◆ RECORD SET:
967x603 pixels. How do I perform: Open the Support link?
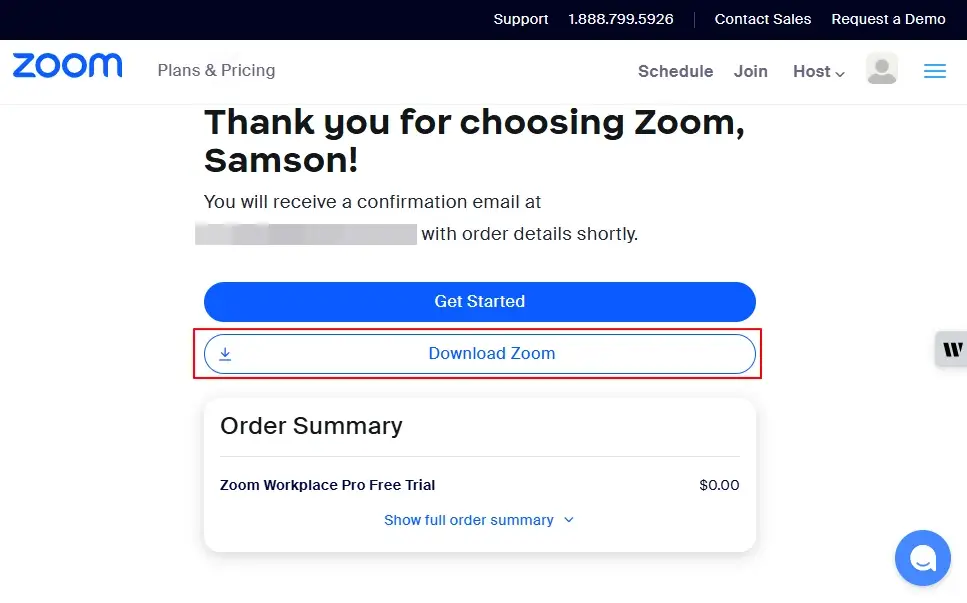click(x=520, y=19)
...
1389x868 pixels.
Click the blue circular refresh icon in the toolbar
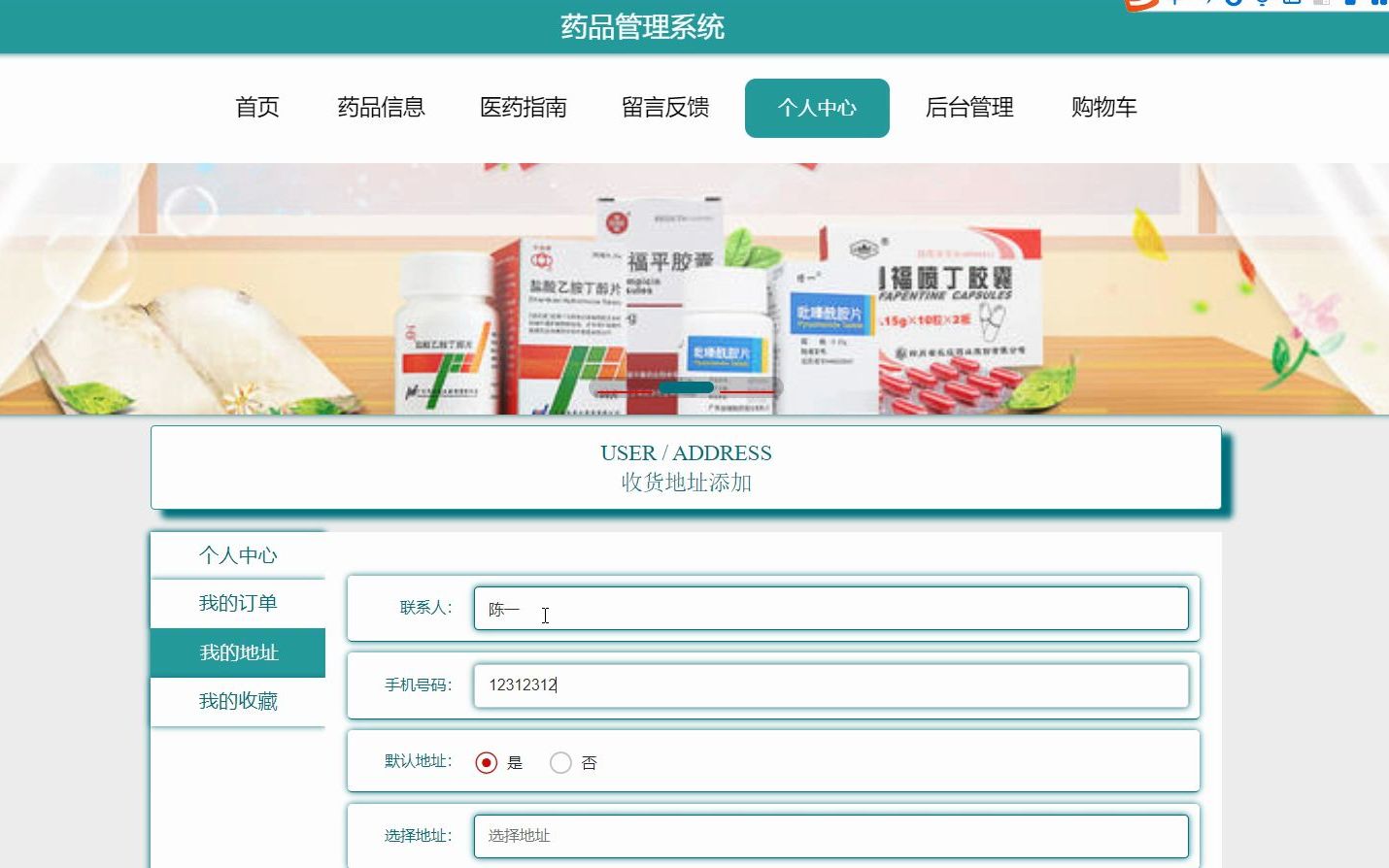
--
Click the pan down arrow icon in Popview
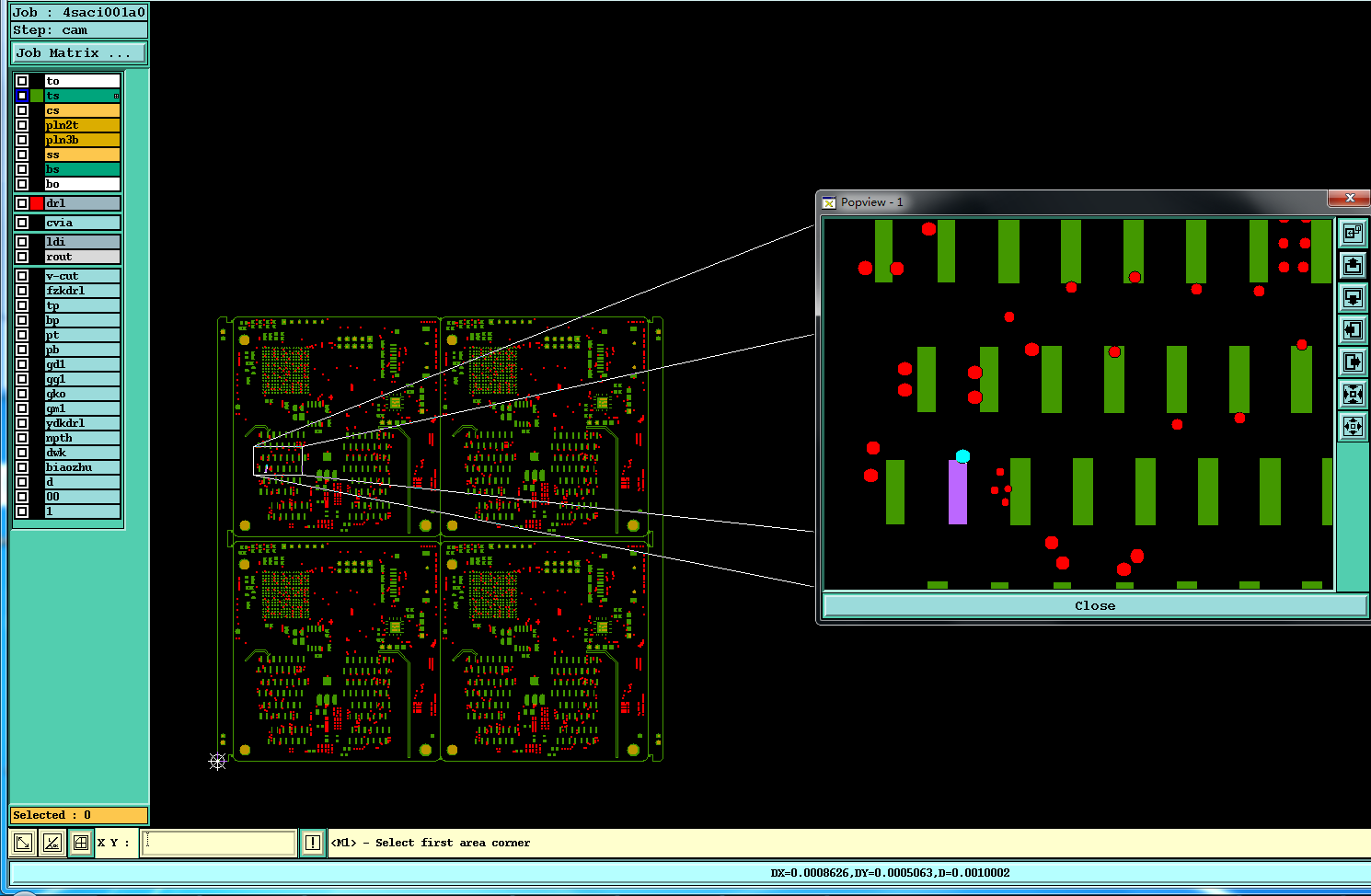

◆ YOUR ASSIGNMENT:
Output exactly the lines of the material above from the one containing "1389x868 pixels." up to and including the one containing "Click the blue".

◆ RESULT OF THIS EXERCISE:
1389x868 pixels.
Click the blue circular refresh icon in the toolbar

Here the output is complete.